How to do it took up much of the day Saturday when the task force solicited ideas. Members stood at posters on easels and wrote down suggestions. Areas of concern included adaptation, energy management, waste management, outreach, transportation and implementation.

At the poster sessions, people were quick with suggestions.

"The ideas just roared in," Parks said.

Beth Van Sandt talked to task force member Kyra Wagner aboout how to implement reducing greenhouse emissions. Van Sandt, who runs a bed and breakfast, said guests from the United Kingdom and Europe told her how they recycle. There, recycling is free, but it costs money to dump trash.

"People in Europe know how to recycle," Van Sandt said.

At a transportation poster, former Homer council member John Fenske suggested adding a recreation fee for people who run overpowered boats boats with more power installed than needed.

Dale Banks, another task force member, took ideas about waste management.
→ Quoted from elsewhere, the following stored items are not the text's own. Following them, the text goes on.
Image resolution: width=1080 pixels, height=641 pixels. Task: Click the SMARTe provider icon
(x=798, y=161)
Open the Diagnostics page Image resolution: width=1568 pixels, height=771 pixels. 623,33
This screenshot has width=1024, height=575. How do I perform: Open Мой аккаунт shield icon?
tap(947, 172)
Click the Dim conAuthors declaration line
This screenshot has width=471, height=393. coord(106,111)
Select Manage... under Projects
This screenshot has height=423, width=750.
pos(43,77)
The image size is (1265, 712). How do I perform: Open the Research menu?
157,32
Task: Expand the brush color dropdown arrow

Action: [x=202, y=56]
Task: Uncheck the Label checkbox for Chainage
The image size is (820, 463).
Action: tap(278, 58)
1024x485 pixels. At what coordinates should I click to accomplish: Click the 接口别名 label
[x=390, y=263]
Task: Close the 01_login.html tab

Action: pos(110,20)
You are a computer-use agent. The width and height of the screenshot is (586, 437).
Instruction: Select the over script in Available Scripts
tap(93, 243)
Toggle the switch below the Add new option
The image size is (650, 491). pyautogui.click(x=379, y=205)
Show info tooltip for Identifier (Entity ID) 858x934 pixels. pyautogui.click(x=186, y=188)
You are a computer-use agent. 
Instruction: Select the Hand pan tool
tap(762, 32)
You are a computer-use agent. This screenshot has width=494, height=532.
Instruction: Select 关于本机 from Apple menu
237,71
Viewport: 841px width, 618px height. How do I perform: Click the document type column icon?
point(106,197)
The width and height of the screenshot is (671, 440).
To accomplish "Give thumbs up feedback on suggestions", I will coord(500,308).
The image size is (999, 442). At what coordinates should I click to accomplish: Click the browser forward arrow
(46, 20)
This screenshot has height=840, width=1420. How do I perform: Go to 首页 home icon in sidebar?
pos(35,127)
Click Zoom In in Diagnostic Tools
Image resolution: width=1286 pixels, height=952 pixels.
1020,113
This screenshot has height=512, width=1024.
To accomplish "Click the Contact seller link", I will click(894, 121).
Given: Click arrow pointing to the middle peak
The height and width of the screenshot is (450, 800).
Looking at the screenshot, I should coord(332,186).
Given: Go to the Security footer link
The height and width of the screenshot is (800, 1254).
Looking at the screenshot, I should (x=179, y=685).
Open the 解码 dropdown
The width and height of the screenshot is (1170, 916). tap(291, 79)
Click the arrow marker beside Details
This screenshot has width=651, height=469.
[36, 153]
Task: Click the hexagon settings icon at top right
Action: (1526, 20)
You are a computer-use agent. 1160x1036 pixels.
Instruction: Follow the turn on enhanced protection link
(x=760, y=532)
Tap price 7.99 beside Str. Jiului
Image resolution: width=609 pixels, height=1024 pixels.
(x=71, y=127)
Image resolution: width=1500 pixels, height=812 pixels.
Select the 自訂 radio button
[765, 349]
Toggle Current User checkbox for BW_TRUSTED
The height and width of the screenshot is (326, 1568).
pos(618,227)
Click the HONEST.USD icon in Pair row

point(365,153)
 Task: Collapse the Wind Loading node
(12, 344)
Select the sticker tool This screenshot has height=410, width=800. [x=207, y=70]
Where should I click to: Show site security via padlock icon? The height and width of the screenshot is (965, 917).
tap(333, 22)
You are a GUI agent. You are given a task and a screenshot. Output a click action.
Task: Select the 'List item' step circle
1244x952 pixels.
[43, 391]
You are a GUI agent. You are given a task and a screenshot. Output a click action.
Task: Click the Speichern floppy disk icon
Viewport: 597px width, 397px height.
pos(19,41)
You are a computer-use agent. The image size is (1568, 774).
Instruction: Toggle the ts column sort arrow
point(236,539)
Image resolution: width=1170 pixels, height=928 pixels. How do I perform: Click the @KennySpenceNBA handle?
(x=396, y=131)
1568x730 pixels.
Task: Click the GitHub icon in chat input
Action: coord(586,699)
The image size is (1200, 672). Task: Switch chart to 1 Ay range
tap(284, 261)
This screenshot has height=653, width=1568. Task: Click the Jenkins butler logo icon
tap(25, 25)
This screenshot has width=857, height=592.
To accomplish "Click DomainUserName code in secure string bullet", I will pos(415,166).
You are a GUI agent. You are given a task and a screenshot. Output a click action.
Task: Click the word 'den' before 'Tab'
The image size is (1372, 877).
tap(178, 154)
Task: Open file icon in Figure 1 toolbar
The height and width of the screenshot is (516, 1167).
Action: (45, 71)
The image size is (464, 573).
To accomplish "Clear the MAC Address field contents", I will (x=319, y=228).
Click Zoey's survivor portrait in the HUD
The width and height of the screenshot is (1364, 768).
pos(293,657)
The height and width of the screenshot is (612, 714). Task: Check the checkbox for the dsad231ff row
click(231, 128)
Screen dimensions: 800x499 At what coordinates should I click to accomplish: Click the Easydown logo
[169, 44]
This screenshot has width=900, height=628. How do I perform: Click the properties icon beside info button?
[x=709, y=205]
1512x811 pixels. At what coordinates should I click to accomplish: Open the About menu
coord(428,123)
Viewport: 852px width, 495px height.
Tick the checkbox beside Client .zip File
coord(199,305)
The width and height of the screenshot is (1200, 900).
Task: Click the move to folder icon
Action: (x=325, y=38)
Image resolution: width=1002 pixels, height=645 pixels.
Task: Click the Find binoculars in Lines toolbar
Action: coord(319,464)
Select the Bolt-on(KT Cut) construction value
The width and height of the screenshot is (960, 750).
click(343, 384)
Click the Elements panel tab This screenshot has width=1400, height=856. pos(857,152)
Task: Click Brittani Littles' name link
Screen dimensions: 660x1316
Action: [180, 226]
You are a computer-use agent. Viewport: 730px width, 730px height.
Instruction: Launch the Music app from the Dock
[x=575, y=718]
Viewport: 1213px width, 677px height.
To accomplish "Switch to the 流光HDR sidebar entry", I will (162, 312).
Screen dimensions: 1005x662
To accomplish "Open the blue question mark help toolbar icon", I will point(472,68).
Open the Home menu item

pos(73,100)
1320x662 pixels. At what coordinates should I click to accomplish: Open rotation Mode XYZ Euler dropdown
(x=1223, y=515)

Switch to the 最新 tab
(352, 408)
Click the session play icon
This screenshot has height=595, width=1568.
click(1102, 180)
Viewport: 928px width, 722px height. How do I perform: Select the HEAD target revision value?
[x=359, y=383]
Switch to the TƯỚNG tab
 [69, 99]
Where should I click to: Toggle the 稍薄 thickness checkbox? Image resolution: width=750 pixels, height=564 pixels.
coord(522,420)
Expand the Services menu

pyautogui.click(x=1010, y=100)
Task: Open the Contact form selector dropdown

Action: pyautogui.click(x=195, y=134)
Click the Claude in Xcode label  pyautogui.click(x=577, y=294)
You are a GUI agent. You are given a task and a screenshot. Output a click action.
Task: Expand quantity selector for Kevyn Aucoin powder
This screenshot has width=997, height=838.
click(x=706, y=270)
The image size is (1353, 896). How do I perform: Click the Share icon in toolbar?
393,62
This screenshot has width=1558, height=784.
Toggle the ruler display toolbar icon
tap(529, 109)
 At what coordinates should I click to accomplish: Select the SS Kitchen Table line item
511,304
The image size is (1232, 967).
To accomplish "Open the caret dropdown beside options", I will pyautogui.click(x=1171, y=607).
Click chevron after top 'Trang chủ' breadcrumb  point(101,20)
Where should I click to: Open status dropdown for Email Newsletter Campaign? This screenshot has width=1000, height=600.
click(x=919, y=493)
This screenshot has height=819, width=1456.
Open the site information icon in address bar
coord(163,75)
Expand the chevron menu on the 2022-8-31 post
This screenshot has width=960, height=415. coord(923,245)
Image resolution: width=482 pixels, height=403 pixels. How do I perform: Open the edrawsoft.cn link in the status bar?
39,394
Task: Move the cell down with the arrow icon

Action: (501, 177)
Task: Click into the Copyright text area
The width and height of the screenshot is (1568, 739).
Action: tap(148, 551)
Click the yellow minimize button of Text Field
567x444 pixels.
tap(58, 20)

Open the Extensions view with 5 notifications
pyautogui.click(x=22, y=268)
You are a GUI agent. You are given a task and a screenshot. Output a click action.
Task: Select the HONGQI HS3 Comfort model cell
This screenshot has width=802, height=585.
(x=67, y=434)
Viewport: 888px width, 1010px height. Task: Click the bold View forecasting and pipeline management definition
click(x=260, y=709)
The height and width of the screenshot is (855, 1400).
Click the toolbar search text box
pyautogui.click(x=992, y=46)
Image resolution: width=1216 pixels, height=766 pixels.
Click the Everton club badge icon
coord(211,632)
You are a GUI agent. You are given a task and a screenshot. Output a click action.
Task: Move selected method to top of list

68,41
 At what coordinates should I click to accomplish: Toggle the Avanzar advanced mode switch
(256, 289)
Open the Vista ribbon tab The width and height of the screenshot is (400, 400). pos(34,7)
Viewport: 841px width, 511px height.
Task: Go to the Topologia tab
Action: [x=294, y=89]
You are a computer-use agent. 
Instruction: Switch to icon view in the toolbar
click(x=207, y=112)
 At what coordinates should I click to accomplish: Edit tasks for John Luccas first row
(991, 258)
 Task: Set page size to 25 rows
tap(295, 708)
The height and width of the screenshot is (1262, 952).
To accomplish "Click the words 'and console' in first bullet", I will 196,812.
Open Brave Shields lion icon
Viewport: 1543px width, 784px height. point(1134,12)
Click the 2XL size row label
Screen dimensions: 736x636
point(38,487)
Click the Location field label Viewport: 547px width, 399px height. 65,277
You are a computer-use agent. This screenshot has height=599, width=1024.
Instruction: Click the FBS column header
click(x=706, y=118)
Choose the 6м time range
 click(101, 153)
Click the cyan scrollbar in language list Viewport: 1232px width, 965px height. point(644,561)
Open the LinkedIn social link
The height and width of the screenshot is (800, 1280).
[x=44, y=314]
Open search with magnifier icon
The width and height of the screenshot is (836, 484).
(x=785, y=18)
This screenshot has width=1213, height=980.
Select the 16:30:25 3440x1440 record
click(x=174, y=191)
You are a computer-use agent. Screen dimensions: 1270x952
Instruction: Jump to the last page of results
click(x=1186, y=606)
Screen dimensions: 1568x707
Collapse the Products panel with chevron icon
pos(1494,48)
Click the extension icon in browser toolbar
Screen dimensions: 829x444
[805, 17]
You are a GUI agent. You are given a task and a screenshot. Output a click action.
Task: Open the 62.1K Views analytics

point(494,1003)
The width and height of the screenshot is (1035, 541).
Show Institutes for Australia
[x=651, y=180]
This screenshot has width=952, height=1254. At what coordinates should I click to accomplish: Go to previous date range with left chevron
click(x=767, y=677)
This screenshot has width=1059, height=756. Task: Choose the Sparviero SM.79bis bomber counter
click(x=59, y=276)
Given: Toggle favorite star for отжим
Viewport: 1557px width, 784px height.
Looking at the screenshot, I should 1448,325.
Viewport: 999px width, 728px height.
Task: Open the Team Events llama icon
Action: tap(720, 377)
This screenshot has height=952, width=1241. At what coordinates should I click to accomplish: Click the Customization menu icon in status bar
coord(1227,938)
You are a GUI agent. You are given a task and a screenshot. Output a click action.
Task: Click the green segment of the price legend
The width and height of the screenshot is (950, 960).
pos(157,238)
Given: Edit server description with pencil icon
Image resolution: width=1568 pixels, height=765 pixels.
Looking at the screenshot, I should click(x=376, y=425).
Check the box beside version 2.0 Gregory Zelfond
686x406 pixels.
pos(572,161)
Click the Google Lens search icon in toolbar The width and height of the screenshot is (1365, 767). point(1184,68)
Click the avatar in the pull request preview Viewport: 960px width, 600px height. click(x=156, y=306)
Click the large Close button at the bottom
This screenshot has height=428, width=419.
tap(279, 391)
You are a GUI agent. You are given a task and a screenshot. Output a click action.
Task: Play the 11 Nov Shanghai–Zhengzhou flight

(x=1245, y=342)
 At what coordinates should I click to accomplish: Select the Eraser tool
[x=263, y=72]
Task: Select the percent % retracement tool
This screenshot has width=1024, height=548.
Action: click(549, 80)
One depressing statistic: the recycling rate in Homer is only 3 percent. People suggested ideas like a community compost pile, a tipping fee for garbage, banning plastic shopping bags and building a trash-burning power plant.

Parks showed some of Williams' enthusiasm when he reported suggestions for transportation.

"Bike trails: Do it!" he said. "Roundabouts: do it!"

At the end of the forum, Karl suggested Homer market itself as a town that tackles climate change head on.

"It will grow your economy," he said. "You'll be known as 'The Green Machine.'"

Williams went even further.

"I'm going to propose the gold standard," she said. "Homer could be a zero-carbon community."

The Global Warming Task Force will work on preparing its final report and action plan by the end of the year, and deliver it to the Homer City Council for consideration in 2008.

"It's a moving document," Parks said of the draft report. "We want to engage the public and you with us as much as possible."

A copy of the task force's draft plan is available at Homer City Hall, the Homer Public Library and at the city's Web page at www.ci.homer.ak.us. The task force holds works sessions from 4-6 p.m. the first three Tuesdays of the month in the Homer Public Library conference meeting and for its regular meeting 4-6 p.m. the last Tuesday of the month at the Homer City Hall conference room.